Required work » Set down exactly the lines below between the line holding "Pages, Inc - 1971 (448, 1981)" and the line holding "Choose Options (280, 1842)", inclusive; no other line belongs in the answer.

Available data »
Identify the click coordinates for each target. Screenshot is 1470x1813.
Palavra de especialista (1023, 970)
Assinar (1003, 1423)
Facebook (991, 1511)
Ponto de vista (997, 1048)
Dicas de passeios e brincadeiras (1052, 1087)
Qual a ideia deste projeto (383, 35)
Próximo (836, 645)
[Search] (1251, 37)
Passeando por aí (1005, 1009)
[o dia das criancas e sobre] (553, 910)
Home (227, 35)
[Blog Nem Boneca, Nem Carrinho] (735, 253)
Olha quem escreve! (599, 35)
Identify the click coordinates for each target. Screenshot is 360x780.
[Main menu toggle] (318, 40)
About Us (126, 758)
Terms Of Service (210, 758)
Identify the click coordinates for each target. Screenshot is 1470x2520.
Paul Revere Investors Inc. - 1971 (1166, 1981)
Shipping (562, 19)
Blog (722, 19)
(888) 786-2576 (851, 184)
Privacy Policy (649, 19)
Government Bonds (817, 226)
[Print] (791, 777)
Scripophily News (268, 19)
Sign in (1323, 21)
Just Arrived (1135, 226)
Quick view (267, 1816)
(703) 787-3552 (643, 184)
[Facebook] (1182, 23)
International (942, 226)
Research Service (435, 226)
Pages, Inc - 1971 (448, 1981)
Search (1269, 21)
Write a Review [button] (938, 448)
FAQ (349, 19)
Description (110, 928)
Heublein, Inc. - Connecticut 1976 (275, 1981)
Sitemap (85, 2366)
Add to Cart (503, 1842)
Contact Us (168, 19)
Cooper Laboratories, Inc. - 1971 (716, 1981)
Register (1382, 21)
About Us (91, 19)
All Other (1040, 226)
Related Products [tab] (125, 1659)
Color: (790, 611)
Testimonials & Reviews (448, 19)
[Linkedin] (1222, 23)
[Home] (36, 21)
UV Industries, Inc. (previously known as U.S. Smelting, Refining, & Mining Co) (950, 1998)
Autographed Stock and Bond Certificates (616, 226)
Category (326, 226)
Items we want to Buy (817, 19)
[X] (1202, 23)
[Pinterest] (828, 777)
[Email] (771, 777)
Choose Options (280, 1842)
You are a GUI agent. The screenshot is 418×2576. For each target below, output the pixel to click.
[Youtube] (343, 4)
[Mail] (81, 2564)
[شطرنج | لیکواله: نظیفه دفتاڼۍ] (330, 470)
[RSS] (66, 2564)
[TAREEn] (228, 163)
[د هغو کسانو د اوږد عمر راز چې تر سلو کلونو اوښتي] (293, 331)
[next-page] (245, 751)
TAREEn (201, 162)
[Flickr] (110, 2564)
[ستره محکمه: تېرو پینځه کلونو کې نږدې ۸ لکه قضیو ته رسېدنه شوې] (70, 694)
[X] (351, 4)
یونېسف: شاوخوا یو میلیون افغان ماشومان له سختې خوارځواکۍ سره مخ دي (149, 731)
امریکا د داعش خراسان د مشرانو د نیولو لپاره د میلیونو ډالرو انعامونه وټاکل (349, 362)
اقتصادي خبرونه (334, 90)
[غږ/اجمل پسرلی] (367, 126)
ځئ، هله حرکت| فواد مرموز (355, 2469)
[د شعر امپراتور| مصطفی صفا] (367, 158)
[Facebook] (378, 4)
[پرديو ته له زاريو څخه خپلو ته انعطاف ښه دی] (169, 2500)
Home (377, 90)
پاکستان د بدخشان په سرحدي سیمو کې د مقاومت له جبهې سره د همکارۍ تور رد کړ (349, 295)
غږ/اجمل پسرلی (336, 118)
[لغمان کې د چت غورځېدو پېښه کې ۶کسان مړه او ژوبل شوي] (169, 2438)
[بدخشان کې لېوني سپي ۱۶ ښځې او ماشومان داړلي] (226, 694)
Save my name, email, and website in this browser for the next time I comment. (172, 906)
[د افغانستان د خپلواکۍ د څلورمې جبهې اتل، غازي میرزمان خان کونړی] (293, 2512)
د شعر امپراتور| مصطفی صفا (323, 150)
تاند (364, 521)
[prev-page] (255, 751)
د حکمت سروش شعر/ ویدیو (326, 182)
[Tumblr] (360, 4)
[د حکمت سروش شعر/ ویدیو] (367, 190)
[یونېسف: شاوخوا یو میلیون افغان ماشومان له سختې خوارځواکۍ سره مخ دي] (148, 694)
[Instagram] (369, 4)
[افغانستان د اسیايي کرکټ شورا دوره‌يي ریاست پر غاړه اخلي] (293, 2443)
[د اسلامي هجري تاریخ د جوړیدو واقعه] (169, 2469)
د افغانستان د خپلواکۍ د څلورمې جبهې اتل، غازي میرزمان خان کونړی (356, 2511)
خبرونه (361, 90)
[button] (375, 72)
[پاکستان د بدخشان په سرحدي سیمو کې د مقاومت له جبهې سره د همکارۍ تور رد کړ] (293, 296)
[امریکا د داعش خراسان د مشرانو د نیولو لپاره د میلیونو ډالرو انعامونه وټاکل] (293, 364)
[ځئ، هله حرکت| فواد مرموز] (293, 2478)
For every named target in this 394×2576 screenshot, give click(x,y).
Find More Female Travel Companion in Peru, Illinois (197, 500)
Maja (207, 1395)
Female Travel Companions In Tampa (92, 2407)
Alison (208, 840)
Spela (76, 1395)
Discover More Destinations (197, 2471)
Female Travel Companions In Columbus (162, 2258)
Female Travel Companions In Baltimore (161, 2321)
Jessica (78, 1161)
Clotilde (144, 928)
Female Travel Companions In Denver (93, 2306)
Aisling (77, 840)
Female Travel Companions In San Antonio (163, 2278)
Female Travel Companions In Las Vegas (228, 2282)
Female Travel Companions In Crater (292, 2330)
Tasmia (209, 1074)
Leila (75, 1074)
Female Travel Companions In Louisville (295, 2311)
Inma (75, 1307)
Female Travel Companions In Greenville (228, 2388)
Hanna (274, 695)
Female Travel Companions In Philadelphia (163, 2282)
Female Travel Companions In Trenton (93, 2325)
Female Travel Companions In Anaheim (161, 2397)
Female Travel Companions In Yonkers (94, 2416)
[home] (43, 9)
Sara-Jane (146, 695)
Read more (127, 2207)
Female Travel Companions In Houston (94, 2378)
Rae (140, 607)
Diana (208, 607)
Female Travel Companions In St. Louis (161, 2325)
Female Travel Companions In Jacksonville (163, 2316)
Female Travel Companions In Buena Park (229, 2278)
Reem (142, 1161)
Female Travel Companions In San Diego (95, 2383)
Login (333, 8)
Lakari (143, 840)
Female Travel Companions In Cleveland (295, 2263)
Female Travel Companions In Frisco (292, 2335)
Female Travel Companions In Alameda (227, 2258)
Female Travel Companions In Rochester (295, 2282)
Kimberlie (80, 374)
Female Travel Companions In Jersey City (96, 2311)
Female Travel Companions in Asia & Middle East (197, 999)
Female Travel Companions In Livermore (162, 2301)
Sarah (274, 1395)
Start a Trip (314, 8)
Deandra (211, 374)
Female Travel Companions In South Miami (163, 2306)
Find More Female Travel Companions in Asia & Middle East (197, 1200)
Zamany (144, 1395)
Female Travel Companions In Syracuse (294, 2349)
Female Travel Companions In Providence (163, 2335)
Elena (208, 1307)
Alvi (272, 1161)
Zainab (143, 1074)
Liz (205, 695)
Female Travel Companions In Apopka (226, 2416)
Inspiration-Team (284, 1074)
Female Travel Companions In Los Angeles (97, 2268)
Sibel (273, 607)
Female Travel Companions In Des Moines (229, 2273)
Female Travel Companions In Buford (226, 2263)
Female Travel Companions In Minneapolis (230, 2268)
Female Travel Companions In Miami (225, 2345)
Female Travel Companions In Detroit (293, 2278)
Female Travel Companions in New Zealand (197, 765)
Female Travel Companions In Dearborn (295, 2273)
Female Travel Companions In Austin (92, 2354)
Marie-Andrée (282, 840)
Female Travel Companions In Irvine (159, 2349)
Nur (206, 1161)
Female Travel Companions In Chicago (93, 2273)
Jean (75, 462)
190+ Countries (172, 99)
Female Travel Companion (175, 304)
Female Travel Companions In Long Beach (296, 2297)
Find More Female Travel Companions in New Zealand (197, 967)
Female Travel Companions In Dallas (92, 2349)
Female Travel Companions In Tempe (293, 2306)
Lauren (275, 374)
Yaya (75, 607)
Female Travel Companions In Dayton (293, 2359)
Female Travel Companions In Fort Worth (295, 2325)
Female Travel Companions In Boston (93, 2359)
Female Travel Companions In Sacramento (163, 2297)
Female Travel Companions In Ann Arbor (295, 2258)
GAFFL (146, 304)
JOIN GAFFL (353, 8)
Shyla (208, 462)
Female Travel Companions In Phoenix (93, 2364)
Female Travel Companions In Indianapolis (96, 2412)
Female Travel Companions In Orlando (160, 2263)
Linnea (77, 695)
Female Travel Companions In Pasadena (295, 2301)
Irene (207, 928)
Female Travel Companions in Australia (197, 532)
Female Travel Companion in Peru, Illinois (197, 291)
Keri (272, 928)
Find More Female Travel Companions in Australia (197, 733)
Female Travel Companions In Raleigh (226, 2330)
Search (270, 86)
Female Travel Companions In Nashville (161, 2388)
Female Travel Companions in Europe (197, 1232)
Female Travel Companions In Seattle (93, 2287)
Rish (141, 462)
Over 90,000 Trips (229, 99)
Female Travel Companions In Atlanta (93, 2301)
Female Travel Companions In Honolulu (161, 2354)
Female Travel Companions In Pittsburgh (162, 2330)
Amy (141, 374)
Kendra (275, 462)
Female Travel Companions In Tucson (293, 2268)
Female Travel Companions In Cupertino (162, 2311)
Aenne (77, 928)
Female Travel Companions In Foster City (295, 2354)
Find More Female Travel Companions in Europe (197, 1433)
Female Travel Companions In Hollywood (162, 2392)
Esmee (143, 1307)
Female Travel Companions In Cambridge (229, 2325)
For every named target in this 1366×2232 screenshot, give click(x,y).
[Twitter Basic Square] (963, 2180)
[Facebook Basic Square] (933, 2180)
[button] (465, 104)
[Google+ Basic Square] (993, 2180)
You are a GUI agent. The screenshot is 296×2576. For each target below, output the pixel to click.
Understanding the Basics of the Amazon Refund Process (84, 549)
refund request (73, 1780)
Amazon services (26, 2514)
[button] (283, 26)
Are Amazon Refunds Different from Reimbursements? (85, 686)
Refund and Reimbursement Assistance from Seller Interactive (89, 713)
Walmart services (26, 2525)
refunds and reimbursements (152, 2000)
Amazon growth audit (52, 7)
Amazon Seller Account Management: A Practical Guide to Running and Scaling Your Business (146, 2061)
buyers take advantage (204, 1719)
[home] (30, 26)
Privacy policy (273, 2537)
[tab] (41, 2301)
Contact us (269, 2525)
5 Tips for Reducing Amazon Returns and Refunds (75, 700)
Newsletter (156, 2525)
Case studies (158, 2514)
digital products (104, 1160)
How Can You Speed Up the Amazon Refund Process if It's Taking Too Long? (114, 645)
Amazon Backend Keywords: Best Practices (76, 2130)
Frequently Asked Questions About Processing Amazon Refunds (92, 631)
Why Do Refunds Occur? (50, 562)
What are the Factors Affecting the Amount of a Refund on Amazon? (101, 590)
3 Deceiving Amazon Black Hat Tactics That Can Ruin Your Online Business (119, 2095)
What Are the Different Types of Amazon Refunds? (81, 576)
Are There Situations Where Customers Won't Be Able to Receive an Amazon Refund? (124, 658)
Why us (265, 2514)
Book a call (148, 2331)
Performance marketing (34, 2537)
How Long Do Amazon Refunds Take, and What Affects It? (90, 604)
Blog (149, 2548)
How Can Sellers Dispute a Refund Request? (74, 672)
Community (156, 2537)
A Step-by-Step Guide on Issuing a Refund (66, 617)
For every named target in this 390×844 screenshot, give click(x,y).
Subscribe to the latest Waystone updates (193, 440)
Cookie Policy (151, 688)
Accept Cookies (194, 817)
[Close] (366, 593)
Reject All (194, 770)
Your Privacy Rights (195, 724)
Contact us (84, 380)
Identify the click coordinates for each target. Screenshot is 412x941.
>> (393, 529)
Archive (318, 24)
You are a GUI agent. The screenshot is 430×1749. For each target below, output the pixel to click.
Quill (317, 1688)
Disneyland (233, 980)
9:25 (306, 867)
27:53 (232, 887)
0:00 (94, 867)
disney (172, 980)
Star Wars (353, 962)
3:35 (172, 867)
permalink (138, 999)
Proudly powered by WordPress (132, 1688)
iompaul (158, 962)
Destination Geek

Response to this task »
Pages, Inc - 1971 (448, 1981)
Search (1269, 21)
Write a Review [button] (938, 448)
FAQ (349, 19)
Description (110, 928)
Heublein, Inc. - Connecticut 1976 (275, 1981)
Sitemap (85, 2366)
Add to Cart (503, 1842)
Contact Us (168, 19)
Cooper Laboratories, Inc. - 1971 (716, 1981)
Register (1382, 21)
About Us (91, 19)
All Other (1040, 226)
Related Products [tab] (125, 1659)
Color: (790, 611)
Testimonials & Reviews (448, 19)
[Linkedin] (1222, 23)
[Home] (36, 21)
UV Industries, Inc. (previously known as U.S. Smelting, Refining, & Mining Co) (950, 1998)
Autographed Stock and Bond Certificates (616, 226)
Category (326, 226)
Items we want to Buy (817, 19)
[X] (1202, 23)
[Pinterest] (828, 777)
[Email] (771, 777)
Choose Options (280, 1842)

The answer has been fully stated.